Goal of the exercise: Look below for the line holding "The site is" and the line holding "Sitemap (588, 2551)". Transcribe exactly those lines and all lines between them, nothing more.

***

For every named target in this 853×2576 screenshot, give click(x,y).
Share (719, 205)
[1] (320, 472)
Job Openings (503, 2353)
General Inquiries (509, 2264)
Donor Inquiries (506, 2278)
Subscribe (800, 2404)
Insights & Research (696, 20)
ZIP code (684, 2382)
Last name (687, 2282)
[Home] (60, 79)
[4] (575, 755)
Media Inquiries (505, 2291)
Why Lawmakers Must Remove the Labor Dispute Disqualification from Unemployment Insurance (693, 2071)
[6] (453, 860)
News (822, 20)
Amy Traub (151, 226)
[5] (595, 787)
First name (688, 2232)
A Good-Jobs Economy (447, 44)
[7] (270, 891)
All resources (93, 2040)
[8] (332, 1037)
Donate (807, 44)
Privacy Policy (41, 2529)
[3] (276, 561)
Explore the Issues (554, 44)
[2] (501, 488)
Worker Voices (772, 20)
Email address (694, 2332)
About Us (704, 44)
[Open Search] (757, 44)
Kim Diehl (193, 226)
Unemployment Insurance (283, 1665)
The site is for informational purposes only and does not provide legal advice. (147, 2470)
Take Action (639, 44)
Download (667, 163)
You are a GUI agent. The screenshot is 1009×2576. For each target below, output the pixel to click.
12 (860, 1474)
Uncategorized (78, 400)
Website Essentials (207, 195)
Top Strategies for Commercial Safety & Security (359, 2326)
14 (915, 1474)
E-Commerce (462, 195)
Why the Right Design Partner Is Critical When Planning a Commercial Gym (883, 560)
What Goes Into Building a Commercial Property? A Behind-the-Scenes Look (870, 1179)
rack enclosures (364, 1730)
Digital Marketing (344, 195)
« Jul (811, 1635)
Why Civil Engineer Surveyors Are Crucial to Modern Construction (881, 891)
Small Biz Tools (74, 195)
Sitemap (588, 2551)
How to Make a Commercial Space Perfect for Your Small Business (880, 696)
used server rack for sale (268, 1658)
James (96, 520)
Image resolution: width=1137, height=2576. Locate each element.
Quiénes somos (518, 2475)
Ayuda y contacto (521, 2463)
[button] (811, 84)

***

Solved problem:
The site is for informational purposes only and does not provide legal advice. (147, 2470)
Take Action (639, 44)
Download (667, 163)
You are a GUI agent. The screenshot is 1009×2576. For each target below, output the pixel to click.
12 (860, 1474)
Uncategorized (78, 400)
Website Essentials (207, 195)
Top Strategies for Commercial Safety & Security (359, 2326)
14 (915, 1474)
E-Commerce (462, 195)
Why the Right Design Partner Is Critical When Planning a Commercial Gym (883, 560)
What Goes Into Building a Commercial Property? A Behind-the-Scenes Look (870, 1179)
rack enclosures (364, 1730)
Digital Marketing (344, 195)
« Jul (811, 1635)
Why Civil Engineer Surveyors Are Crucial to Modern Construction (881, 891)
Small Biz Tools (74, 195)
Sitemap (588, 2551)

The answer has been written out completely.